One can not be a New Atheist (or New {anything}) after one is dead but Bertrand Russell's words are seminal to today's outspoken rationalism and humanism.

By NewEnglandBob (not verified) on 08 Dec 2009 #permalink

But Bertrand Russel was Hurting The Cause (TM) and causing Deep Rifts (TM)!

By Valhar2000 (not verified) on 09 Dec 2009 #permalink

He also said:

So far as I can remember, there is not one word in the Gospels in praise of intelligence.

Still, there are many who use their Bibles as Science substitutes.

Spinoza said the same thing (Ethics, appendix to part 1):

All such opinions [misconceptions] spring from the notion commonly entertained, that all things in nature act as men themselves act, namely, with an end in view. It is accepted as certain, that God himself directs all things to a definite goal (for it is said that God made all things for man, and man that he might worship him)....

After men persuaded themselves, that everything which is created is created for their sake, they were bound to consider as the chief quality in everything that which is most useful to themselves, and to account those things the best of all which have the most beneficial effect on mankind. Further, they were bound to form abstract notions for the explanation of the nature of things, such as goodness, badness, order, confusion, warmth, cold, beauty, deformity, and so on ; and from the belief that they are free agents arose the further notions of praise and blame, sin and merit.

Spinoza's point was not that God does not exist, but that he is wrongly conceived.
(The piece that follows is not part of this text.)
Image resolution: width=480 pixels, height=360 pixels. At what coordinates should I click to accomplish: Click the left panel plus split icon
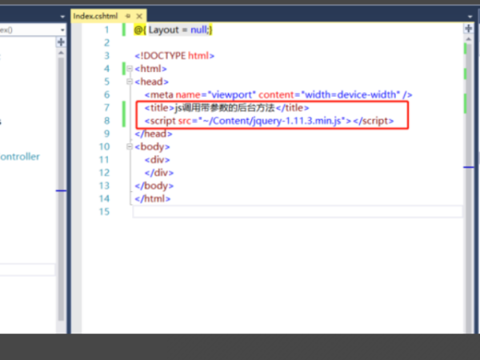tap(61, 42)
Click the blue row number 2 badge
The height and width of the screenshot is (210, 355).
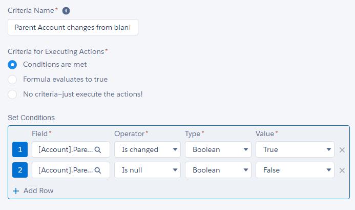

In the foregoing I have explained the nature and properties of God. I have shown that he necessarily exists, that he is one : that he is, and acts solely by the necessity of his own nature ; that he is the free cause of all things, and how he is so ; that all things are in God, and so depend on him, that without him they could neither exist nor be conceived ; lastly, that all things are predetermined by God, not through his free will or absolute fiat, but from the very nature of God or infinite power.